I needed to get up to speed with a general background on matrix maths and determinants, especially with a focus on square matrices and in combination with vector maths. I happen to have a hard copy of 'A History of Mathematics, 2 ed.'; Boyer, Merzbach; so I have been using that to help out... and it has.
Matrix maths is part of 'modern algebra' and most of the development has been done since the 1800s. Traditionally, it was thought there as one and only one algebra - the real number algebra that is faithfully taught in high school. But with matrices, that began to be challenged, and C.S. Peirce managed to demonstrate that as many as 162 algebras were possible, and that all but 3 were not really worth considering as 'true algebras'.
The three that were worthwhile were: [a] real number algebra; complex number algebra (known for representing the imaginary number components and widely used in electronics); and [c] quaternion algebra (which is very handy with vectors and applies to a Jacobian matrix),
So it seem that quaternion algebra eliminates the use of more computing burden than trying to apply trig and angles.
There is a lot of interesting history as the maths were developed so recently and represent a core subject for 'rocket science'. C.S. Pierce was rather notorious as he got kicked out of John Hopkins University for refusing to give up his live in lady friend while still married to his first wife. http://en.wikipedia.org/wiki/Charles_Sanders_Peirce He had gotten into Harvard by publishing and extending work on matrix maths that his father had started, much of what put Harvard into the same class as British and German universities that were leading in the subject. But C.S. Pierce went off the deep end with a mystical pursuit of the idea that everything could be represented in Threes. He even contributed a major concept to Linguistics and Semiotics in terms of three categories of symbolic representation.
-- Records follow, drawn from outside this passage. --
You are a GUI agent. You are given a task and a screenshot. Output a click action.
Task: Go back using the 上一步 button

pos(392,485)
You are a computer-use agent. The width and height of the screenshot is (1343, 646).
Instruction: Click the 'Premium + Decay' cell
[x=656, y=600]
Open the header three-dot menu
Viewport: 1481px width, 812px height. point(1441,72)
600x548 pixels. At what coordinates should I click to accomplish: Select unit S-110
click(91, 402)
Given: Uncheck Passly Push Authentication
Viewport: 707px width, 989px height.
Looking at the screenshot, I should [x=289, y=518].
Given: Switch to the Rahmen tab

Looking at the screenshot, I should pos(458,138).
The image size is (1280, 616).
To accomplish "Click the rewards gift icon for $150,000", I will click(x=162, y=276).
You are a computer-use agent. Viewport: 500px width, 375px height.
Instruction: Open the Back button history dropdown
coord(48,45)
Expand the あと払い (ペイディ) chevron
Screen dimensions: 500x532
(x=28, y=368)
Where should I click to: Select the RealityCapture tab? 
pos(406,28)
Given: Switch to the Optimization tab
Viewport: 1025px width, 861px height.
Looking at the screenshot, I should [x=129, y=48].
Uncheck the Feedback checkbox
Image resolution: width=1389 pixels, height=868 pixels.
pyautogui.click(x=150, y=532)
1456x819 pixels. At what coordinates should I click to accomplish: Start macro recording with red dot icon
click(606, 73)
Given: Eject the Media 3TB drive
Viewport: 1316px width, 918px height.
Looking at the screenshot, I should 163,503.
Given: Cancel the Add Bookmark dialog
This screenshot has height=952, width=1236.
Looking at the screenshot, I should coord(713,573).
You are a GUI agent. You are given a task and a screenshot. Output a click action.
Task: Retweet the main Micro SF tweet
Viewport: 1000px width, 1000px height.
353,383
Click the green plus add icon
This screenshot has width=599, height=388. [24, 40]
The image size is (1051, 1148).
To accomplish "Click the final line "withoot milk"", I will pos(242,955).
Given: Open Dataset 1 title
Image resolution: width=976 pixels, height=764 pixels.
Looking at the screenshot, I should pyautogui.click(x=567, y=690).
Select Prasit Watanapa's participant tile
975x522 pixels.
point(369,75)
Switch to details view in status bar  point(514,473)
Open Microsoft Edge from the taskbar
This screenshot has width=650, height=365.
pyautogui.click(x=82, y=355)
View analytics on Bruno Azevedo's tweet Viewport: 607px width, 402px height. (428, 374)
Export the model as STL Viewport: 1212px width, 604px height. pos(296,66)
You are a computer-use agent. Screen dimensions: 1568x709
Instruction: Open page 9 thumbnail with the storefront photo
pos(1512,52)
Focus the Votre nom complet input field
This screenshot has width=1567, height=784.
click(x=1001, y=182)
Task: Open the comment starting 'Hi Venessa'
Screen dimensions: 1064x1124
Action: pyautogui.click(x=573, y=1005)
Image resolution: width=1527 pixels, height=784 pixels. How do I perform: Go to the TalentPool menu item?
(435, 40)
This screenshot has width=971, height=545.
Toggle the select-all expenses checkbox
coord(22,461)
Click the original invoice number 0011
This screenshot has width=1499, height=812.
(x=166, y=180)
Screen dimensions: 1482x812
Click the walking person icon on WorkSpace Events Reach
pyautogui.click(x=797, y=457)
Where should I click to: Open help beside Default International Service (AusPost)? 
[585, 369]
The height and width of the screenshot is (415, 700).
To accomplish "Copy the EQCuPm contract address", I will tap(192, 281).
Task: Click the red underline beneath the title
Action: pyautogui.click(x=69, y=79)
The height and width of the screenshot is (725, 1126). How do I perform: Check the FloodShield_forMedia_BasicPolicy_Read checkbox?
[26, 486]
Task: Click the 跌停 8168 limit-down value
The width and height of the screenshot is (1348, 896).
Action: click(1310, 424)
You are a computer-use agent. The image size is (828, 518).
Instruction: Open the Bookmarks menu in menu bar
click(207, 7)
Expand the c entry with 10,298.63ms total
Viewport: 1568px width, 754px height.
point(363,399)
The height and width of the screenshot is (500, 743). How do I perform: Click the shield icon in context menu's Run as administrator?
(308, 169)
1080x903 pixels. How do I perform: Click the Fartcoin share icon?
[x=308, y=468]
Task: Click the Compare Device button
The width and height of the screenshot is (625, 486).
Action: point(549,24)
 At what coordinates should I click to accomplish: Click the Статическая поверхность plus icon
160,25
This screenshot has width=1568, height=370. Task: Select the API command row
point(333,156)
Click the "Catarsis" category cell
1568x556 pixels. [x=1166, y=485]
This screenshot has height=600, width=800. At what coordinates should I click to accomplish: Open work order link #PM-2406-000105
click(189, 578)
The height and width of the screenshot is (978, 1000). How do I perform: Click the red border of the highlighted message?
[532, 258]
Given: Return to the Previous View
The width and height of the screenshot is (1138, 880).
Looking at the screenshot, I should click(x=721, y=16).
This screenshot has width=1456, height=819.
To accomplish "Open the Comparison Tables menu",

But in the end, nobody wanted to fit the whole world into patterns of threes, so he ended in disrupt.
Nonetheless, his Three Algebras seem to be core to representing the physical world and moving through it. So I am very interested to learn more about Quaternions, and the 3rd algebra. I wasn't aware of how significant this was. It seems to have been what triggered Pierce's mystical passion for three-ness.
Since the output of the Madgwick filter is a Quaternion format, there is a necessary step in converting that output to useful motor response in computer code. Apparently the is a desire to move from that to a Cosine matrix. I haven't gotten into that yet. It is in 2011 thread in the Propeller forum under the heading of Propeller DCM (Directional Cosine Matrix). That brings you back into Roll, Pitch, and Yaw from the Quaternion format.
It is all a very interesting puzzle. I suspect the same maths are very useful for study of the motions of sub-atomic particles or astronomical observations. In fact, there are some astronomers of note involved in the history of matrix maths.
So... by playing with programing a quad-copter, one may actually be acquiring kit for a career in serious study in leading edge science research. We still have a lot to learn about what the lowly electron does and why some materials are ferromagnetic while their alloys and other materials resist being ferromagnetic. Some of this may apply to charged particles.
I found this great lecture about Quaternions by Dr Bryan Duggan of the Dublin Institute of Technology.
https://www.youtube.com/watch?v=LB6U849kwXc&list=UUyCtwxWozKoX3iMd75S3N1g
It's part of a game developers course. The lecture does not go deep into Quaternion maths but covers everything we need to know to use them. Check out the brilliant "Quaternion Poem".
Then the is this nice intro to quaternions: https://www.youtube.com/watch?v=dttFiVn0rvc&list=PLW3Zl3wyJwWNWsJIPZrmY19urkYHXOH3N from Jorge Rodriguez https://www.youtube.com/user/BSVino.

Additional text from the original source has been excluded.